• Try it: Output all records verbatim.

• Stored items:
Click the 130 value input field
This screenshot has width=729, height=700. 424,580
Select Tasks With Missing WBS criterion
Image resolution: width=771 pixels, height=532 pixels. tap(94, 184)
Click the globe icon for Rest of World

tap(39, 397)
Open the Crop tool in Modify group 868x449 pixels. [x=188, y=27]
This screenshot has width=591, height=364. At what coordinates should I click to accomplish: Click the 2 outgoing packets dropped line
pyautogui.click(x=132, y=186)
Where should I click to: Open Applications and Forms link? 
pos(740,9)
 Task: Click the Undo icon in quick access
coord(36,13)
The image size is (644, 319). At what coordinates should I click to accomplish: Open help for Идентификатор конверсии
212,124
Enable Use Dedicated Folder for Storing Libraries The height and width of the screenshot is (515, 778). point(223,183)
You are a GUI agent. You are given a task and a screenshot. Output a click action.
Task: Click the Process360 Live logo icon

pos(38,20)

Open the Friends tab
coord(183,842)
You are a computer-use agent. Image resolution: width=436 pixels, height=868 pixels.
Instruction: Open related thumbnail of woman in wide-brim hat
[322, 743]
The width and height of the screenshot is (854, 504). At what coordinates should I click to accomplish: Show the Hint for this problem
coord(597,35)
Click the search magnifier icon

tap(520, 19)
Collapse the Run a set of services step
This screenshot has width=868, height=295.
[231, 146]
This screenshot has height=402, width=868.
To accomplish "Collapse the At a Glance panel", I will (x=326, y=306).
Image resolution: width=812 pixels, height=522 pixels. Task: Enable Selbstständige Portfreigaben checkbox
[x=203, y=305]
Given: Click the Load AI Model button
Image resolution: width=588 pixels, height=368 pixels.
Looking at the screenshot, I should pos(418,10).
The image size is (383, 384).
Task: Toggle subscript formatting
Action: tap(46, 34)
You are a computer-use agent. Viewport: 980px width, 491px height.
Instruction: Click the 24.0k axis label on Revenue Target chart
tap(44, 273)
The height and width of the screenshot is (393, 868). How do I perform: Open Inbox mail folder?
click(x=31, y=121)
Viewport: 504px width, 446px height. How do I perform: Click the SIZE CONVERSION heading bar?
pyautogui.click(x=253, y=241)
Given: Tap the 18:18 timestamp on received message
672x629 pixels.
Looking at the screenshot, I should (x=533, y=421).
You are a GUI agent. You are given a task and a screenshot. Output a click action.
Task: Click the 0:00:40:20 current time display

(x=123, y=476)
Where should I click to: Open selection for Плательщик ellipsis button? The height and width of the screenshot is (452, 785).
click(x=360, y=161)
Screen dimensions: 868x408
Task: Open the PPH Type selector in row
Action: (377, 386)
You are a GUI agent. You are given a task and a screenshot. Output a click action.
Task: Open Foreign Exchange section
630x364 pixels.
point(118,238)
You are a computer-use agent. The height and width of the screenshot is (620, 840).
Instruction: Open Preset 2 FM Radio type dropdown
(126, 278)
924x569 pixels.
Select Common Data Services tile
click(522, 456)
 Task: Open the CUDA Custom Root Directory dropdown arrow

• Output of the exercise:
Click the 130 value input field
This screenshot has width=729, height=700. 424,580
Select Tasks With Missing WBS criterion
Image resolution: width=771 pixels, height=532 pixels. tap(94, 184)
Click the globe icon for Rest of World

tap(39, 397)
Open the Crop tool in Modify group 868x449 pixels. [x=188, y=27]
This screenshot has width=591, height=364. At what coordinates should I click to accomplish: Click the 2 outgoing packets dropped line
pyautogui.click(x=132, y=186)
Where should I click to: Open Applications and Forms link? 
pos(740,9)
 Task: Click the Undo icon in quick access
coord(36,13)
The image size is (644, 319). At what coordinates should I click to accomplish: Open help for Идентификатор конверсии
212,124
Enable Use Dedicated Folder for Storing Libraries The height and width of the screenshot is (515, 778). point(223,183)
You are a GUI agent. You are given a task and a screenshot. Output a click action.
Task: Click the Process360 Live logo icon

pos(38,20)

Open the Friends tab
coord(183,842)
You are a computer-use agent. Image resolution: width=436 pixels, height=868 pixels.
Instruction: Open related thumbnail of woman in wide-brim hat
[322, 743]
The width and height of the screenshot is (854, 504). At what coordinates should I click to accomplish: Show the Hint for this problem
coord(597,35)
Click the search magnifier icon

tap(520, 19)
Collapse the Run a set of services step
This screenshot has width=868, height=295.
[231, 146]
This screenshot has height=402, width=868.
To accomplish "Collapse the At a Glance panel", I will (x=326, y=306).
Image resolution: width=812 pixels, height=522 pixels. Task: Enable Selbstständige Portfreigaben checkbox
[x=203, y=305]
Given: Click the Load AI Model button
Image resolution: width=588 pixels, height=368 pixels.
Looking at the screenshot, I should pos(418,10).
The image size is (383, 384).
Task: Toggle subscript formatting
Action: tap(46, 34)
You are a computer-use agent. Viewport: 980px width, 491px height.
Instruction: Click the 24.0k axis label on Revenue Target chart
tap(44, 273)
The height and width of the screenshot is (393, 868). How do I perform: Open Inbox mail folder?
click(x=31, y=121)
Viewport: 504px width, 446px height. How do I perform: Click the SIZE CONVERSION heading bar?
pyautogui.click(x=253, y=241)
Given: Tap the 18:18 timestamp on received message
672x629 pixels.
Looking at the screenshot, I should (x=533, y=421).
You are a GUI agent. You are given a task and a screenshot. Output a click action.
Task: Click the 0:00:40:20 current time display

(x=123, y=476)
Where should I click to: Open selection for Плательщик ellipsis button? The height and width of the screenshot is (452, 785).
click(x=360, y=161)
Screen dimensions: 868x408
Task: Open the PPH Type selector in row
Action: (377, 386)
You are a GUI agent. You are given a task and a screenshot. Output a click action.
Task: Open Foreign Exchange section
630x364 pixels.
point(118,238)
You are a computer-use agent. The height and width of the screenshot is (620, 840).
Instruction: Open Preset 2 FM Radio type dropdown
(126, 278)
924x569 pixels.
Select Common Data Services tile
click(522, 456)
 Task: Open the CUDA Custom Root Directory dropdown arrow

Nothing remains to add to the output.